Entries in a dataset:
* begin *

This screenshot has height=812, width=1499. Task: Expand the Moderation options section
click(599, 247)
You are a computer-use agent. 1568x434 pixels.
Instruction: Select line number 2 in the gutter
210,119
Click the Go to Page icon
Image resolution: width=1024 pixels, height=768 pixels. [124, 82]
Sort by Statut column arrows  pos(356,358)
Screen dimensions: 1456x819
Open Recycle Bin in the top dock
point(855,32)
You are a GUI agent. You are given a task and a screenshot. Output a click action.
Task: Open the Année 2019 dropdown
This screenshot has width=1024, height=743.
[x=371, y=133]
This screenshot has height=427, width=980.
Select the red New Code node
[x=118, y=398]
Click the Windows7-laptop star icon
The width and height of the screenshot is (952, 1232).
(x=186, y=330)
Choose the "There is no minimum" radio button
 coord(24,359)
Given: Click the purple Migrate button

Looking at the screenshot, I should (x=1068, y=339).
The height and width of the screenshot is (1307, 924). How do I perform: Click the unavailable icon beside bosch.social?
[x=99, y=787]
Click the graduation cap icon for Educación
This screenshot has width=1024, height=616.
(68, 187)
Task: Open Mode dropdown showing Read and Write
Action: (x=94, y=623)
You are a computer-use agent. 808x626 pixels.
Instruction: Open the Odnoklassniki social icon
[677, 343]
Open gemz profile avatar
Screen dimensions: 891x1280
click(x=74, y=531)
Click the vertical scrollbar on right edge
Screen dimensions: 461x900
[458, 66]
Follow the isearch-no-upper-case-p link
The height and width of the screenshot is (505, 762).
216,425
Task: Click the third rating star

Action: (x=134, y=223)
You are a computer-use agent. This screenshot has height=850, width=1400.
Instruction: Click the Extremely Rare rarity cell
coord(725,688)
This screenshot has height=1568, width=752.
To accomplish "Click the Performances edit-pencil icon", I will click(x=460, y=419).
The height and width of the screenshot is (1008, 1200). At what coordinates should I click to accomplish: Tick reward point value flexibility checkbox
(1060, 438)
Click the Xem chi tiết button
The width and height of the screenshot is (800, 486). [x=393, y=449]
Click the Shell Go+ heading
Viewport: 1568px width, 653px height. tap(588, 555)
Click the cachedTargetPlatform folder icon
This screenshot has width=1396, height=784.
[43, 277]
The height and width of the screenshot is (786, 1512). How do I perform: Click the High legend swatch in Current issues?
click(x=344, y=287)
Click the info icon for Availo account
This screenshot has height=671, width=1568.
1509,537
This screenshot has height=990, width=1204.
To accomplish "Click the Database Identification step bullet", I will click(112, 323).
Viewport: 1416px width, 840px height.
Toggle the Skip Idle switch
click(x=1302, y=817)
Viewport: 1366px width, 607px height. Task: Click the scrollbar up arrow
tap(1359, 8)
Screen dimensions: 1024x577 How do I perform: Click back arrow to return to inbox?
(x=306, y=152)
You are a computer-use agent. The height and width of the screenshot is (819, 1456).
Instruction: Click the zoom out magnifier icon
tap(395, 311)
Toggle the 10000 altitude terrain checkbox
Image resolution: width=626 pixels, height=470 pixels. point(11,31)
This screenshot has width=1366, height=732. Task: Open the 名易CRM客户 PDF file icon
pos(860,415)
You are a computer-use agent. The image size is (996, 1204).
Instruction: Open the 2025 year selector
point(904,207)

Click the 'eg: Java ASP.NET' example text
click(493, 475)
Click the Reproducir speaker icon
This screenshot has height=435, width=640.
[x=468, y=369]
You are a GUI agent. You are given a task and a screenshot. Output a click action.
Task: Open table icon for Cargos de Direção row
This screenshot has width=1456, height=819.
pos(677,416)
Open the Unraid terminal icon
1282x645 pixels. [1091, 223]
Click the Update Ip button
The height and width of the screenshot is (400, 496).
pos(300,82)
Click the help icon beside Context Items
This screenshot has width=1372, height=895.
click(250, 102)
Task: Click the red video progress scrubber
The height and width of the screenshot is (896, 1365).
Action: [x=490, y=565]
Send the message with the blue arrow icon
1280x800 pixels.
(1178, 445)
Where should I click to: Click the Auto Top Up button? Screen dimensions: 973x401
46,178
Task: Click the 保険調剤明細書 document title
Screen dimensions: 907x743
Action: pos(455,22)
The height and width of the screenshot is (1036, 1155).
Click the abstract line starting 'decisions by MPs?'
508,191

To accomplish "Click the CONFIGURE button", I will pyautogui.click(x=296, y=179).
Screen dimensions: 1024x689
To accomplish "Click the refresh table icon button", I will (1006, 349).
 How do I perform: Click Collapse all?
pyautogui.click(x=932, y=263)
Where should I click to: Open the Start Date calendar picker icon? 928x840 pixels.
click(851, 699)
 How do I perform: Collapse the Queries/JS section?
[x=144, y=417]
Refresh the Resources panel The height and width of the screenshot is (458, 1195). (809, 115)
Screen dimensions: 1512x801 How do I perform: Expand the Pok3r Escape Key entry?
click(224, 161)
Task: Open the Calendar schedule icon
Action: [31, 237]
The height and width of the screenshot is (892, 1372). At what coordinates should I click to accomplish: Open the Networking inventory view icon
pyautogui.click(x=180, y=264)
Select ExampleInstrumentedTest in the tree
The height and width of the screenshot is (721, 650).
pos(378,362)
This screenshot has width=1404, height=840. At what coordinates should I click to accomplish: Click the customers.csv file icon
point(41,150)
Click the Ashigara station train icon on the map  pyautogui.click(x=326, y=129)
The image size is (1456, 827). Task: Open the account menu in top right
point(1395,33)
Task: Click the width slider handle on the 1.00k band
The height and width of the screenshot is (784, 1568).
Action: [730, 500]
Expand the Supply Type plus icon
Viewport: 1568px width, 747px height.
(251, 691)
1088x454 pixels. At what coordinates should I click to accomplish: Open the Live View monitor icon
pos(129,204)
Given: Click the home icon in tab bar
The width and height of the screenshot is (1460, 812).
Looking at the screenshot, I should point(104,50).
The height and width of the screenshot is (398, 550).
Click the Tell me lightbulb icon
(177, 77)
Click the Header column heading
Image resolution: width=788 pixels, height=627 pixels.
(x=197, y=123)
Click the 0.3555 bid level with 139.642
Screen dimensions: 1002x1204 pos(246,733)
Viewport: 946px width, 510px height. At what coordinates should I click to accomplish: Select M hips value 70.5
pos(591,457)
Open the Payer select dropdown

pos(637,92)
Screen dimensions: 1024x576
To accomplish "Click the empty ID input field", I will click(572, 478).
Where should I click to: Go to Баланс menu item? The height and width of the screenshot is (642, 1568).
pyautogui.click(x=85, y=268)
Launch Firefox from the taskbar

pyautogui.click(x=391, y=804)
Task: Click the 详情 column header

* end *

WHAT YOU NEED TO DO: How many lines of the entries above contain the string "right"? Reply with the number alone.

SOLUTION TO THIS PROBLEM: 2